Les Grecs de l'Antiquité ont accordé une signification symbolique aux cinq polyèdres réguliers en les rattachant aux entités élémentaires qui selon eux façonnaient l'univers : le feu est associé au tétraèdre, l'air à l'octaèdre, la terre au cube, l'eau à l'icosaèdre et enfin l'éther (l'universel) au dodécaèdre.
Cette dimension cosmologique des polyèdres est restée au cœur des préoccupations symboliques durant plusieurs siècles. La fascination pour les nombres et la géométrie a également nourri l'art sacré.

Il convient de rappeler à cet égard que selon les conceptions traditionnelles, par exemple dans la Bible, l'expression du nombre appartient à la sphère la plus élevée du monde créé, exactement à l'articulation entre le Créateur et la Création. Les spéculations cosmologiques sont au cœur des préoccupations de la Renaissance, qui, y compris au travers de l'art (perçu comme fondamentalement sacré), cherche un nouvel équilibre entre la foi et la connaissance (science).

L'intérêt pour les corps platoniciens est éclatant dans l'ouvrage de Luca Pacioli, De divina proportione, publié à Venise en 1509. Il traite essentiellement du « Nombre d'Or » (la « Divine proportion ») et est illustré par son ami et compagnon d'exil Léonard de Vinci. L'œuvre traite aussi de l'usage de la perspective par les peintres.

Les gravures du traité de Pacioli d'après les dessins de Léonard de Vinci seront fréquemment reprises durant les décennies suivantes.

Durant les XVIe et XVIIe siècles, il semble justement que ce soit l'importance accordée à la science naissante de la perspective qui donne aux polyèdres réguliers une place de premier plan.

Dans son traité de perspective paru en 1560, Jean Cousin évoque les polyèdres réguliers.
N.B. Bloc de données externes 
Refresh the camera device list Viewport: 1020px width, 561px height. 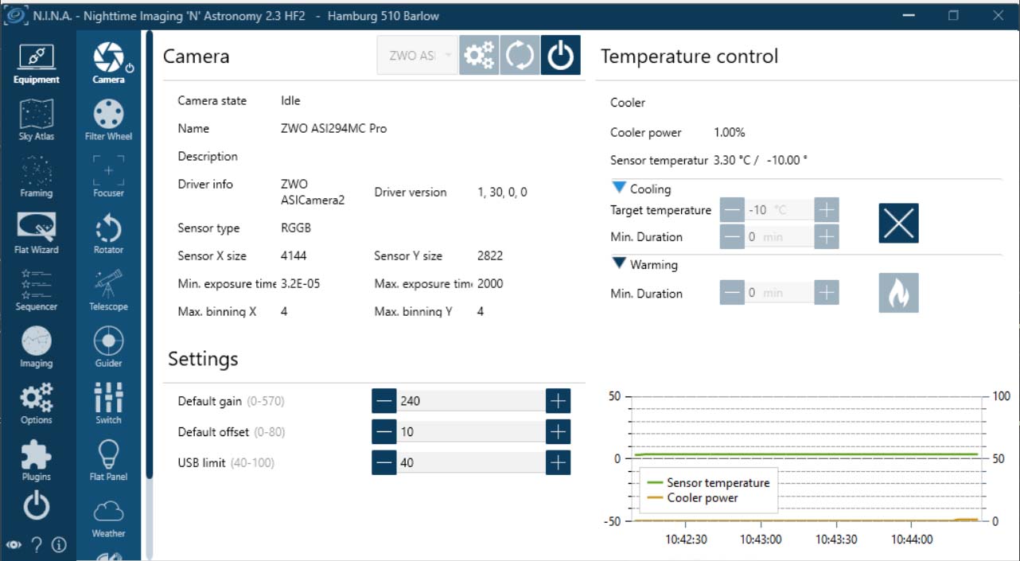[520, 56]
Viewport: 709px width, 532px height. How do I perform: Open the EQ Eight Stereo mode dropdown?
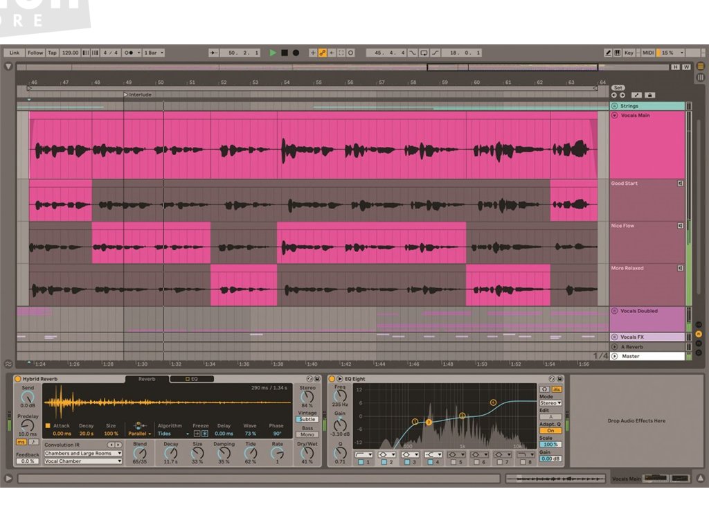click(550, 402)
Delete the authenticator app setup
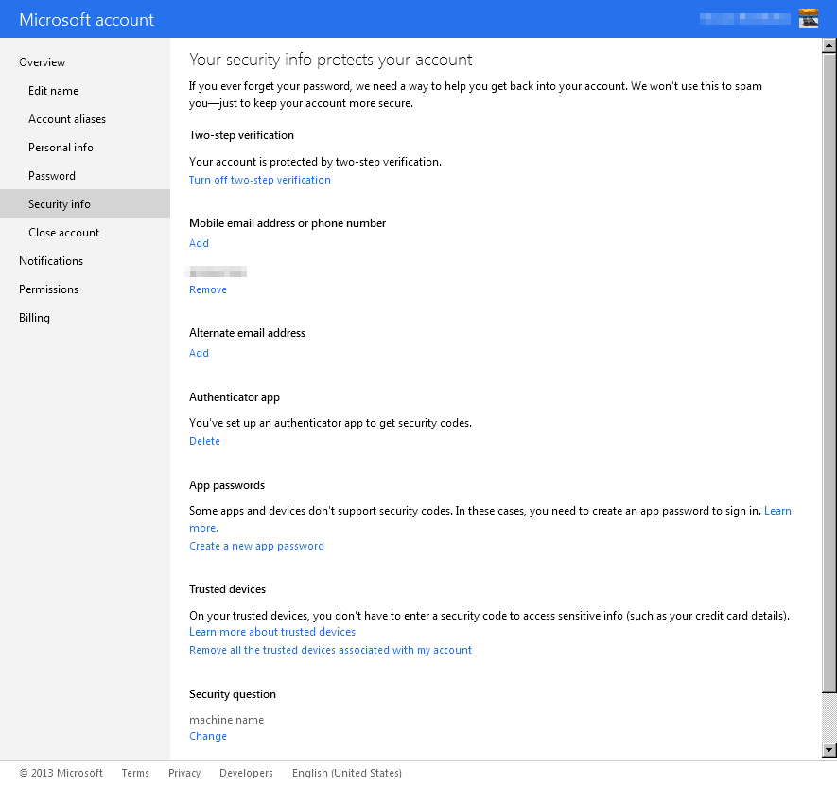This screenshot has height=787, width=837. point(204,441)
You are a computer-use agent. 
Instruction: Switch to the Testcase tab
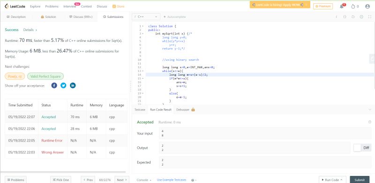[140, 110]
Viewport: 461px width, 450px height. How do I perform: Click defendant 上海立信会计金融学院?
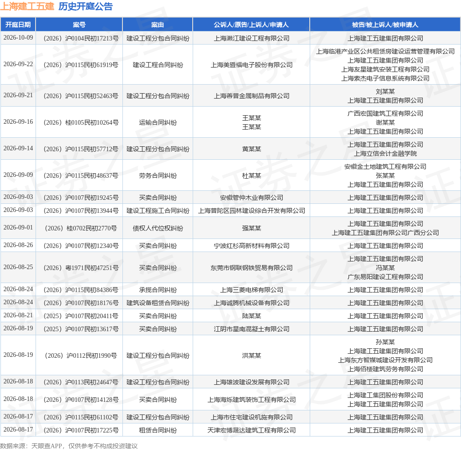385,154
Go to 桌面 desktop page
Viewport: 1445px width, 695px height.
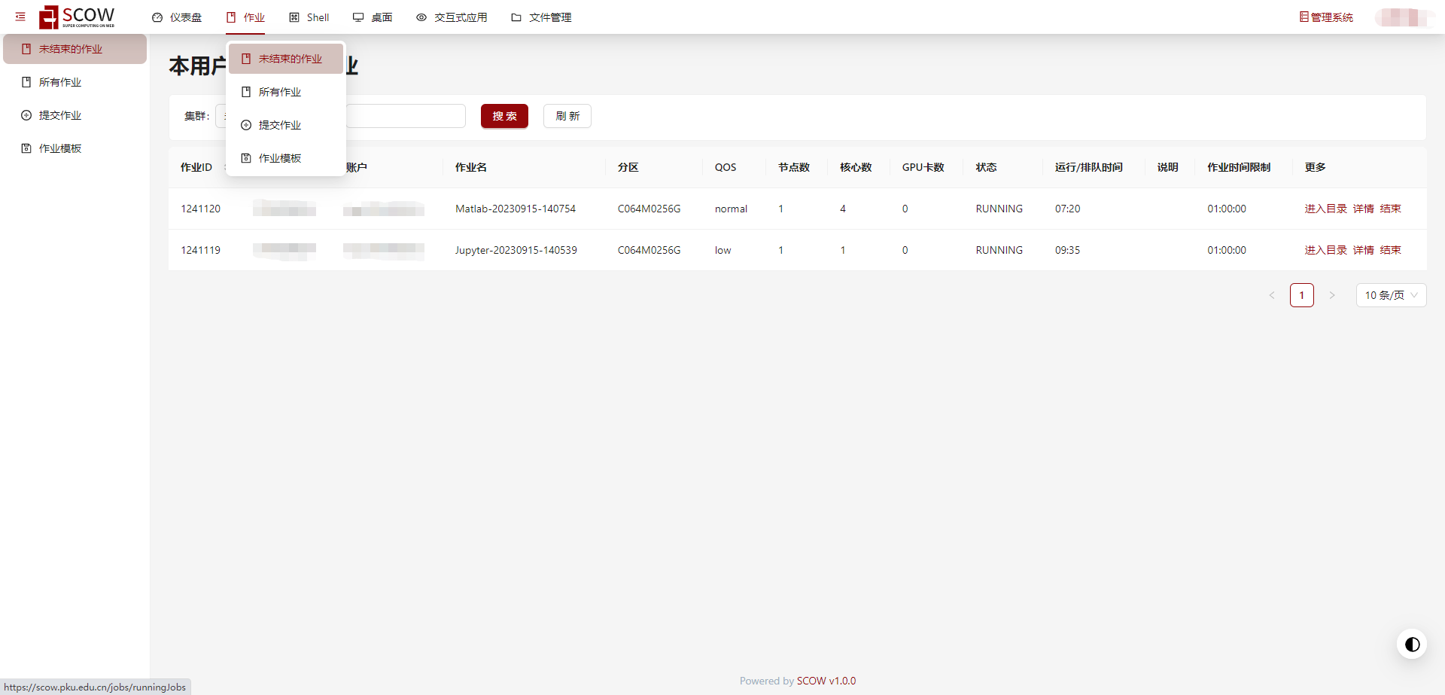click(373, 17)
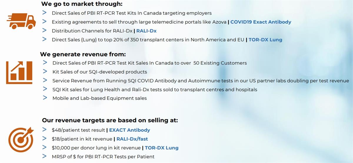Follow the TOR-DX Lung link after transplant centers
The image size is (353, 163).
(265, 40)
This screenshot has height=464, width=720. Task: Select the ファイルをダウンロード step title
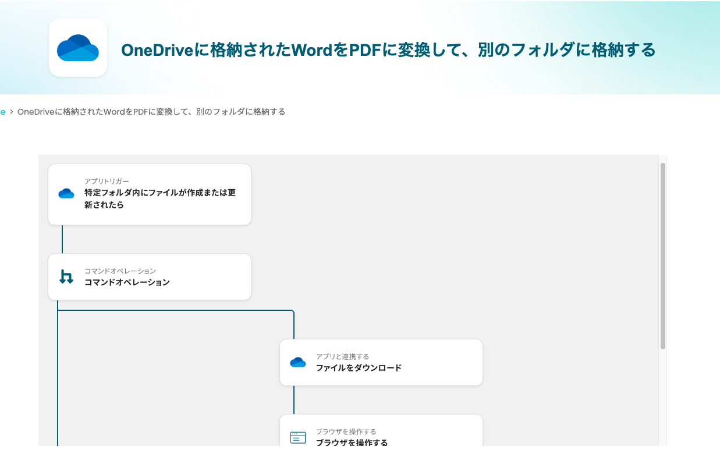tap(359, 368)
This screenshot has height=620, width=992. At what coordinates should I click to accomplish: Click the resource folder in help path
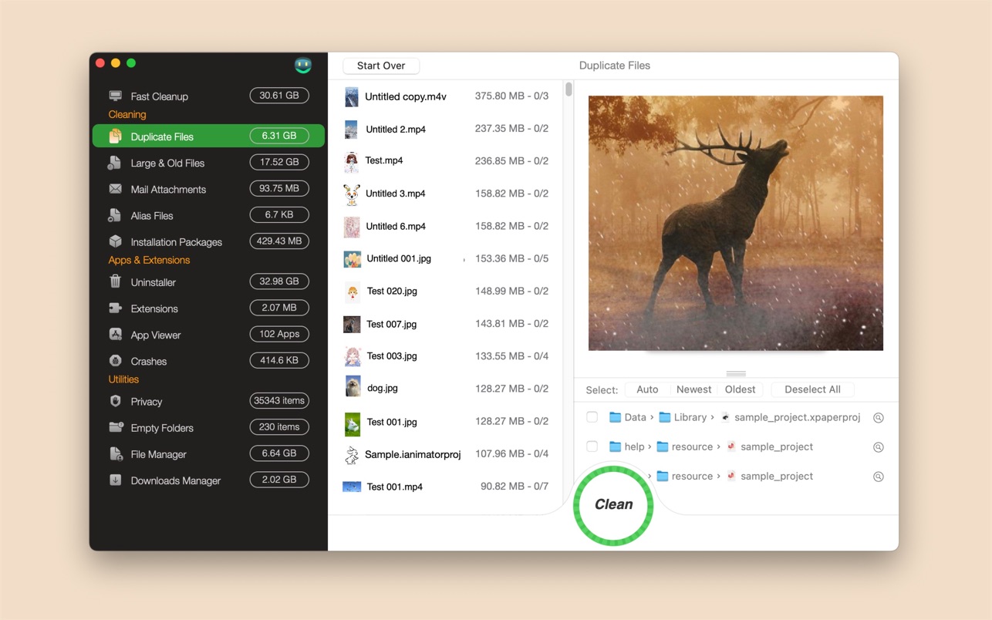click(x=684, y=446)
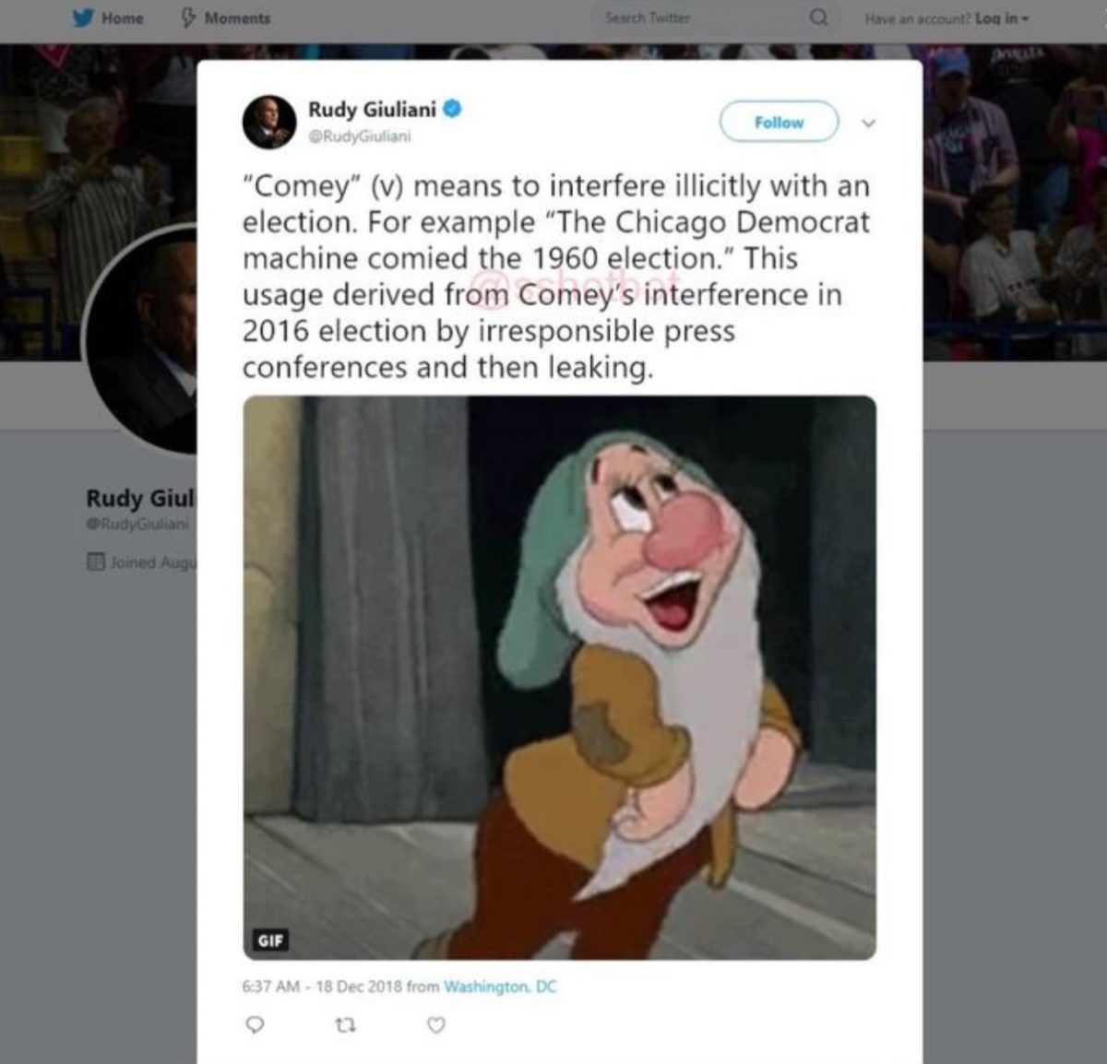Click the calendar icon beside Joined
The height and width of the screenshot is (1064, 1107).
94,561
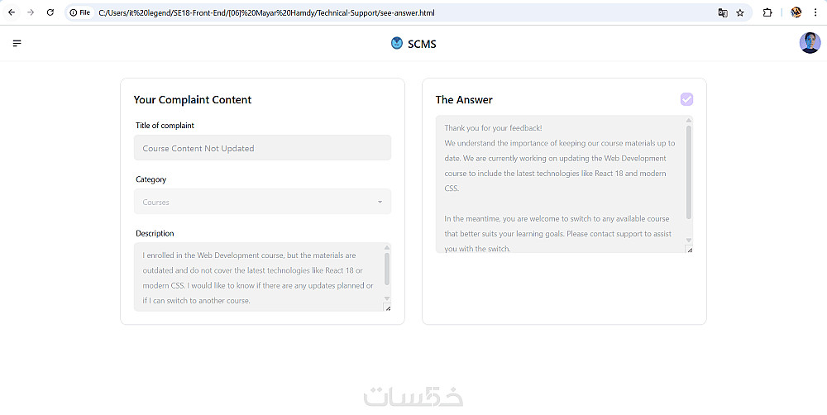Expand the Category dropdown showing Courses
Screen dimensions: 827x415
point(256,202)
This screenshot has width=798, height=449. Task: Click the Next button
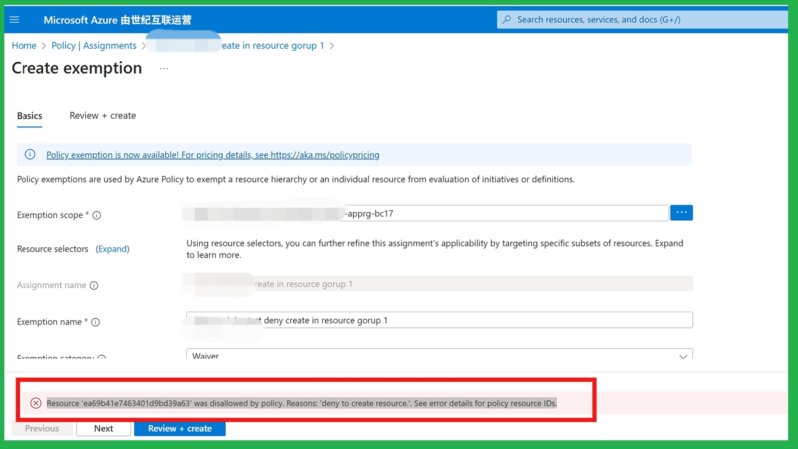tap(103, 428)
Pour ce qui nous occupe ici — c'est-à-dire la question de savoir s'il existe un lien particulier entre cette floraison de polyèdres en pierre au début du XIXe siècle et les Compagnons tailleurs de pierre — il est intéressant à noter que les gravures illustrant les deux types de polyèdres en pierre actuellement recensés, mettent en évidence leur rapport essentiel à la figure géométrique du « sceau de Salomon » (hexagone étoilé), symbole fondamental dans les anciens compagnonnages de la construction.


Dans Le serpent compatissant, j'ai en effet montré que, outre son allusion au « Grand Roi Salomon » cher aux Compagnons, cette figure géométrique possède des qualités remarquables au premier rang desquelles son rapport à la construction de l'angle droit, fondement s'il en est des opérations géométriques. D'où la vénération dans lesquelles ce « sceau » était tenu par les maîtres du Trait. D'où je pense aussi ce lien assez probable avec les Compagnons Étrangers tailleurs de pierre, « enfants de Salomon », plutôt qu'avec les Compagnons Passants, « enfants de Maître Jacques », même s'il n'est évidemment pas à exclure que cet intérêt pour les polyèdres en pierre soit naturellement passé des uns aux autres.
Il est en revanche assez peu probable qu'au début du XIXe siècle, les spéculations cosmologiques autour de la géométrie et des corps platoniciens aient encore fait partie consciente du patrimoine traditionnel des Compagnons tailleurs de pierre français, quel qu'en soit le rite. Comme on a pu le constater au cours des recherches menées depuis plus de dix ans sur les archives des Compagnons Passants tailleurs de pierre (cf. notamment Travail et Honneur), la période de la Révolution de 1789 marque une rupture nette dans la transmission de certaines données symboliques, rupture qui ne fera que s'accroître durant tout le XIXe siècle. De fait, les polyèdres apparaissent un peu comme un chant du cygne de cette connaissance géométrique rapportée aux spéculations métaphysiques qu'avait semble-t-il un certain nombre des Compagnons tailleurs de pierre d'antan (cf., dans Le serpent compatissant, les remarques relatives à Philibert Delorme).
Une magnifique synthèse sur les plans géométriques, symboliques et artistiques de cet intérêt pour les polyèdres est le traité Perspectiva Corporum Regularium de Wenzel Jamnitzer (1508-1585), publié à Nuremberg en 1568.

On remarquera la présence en bas à droite de l'un des polyèdres étudiés sur ce blog.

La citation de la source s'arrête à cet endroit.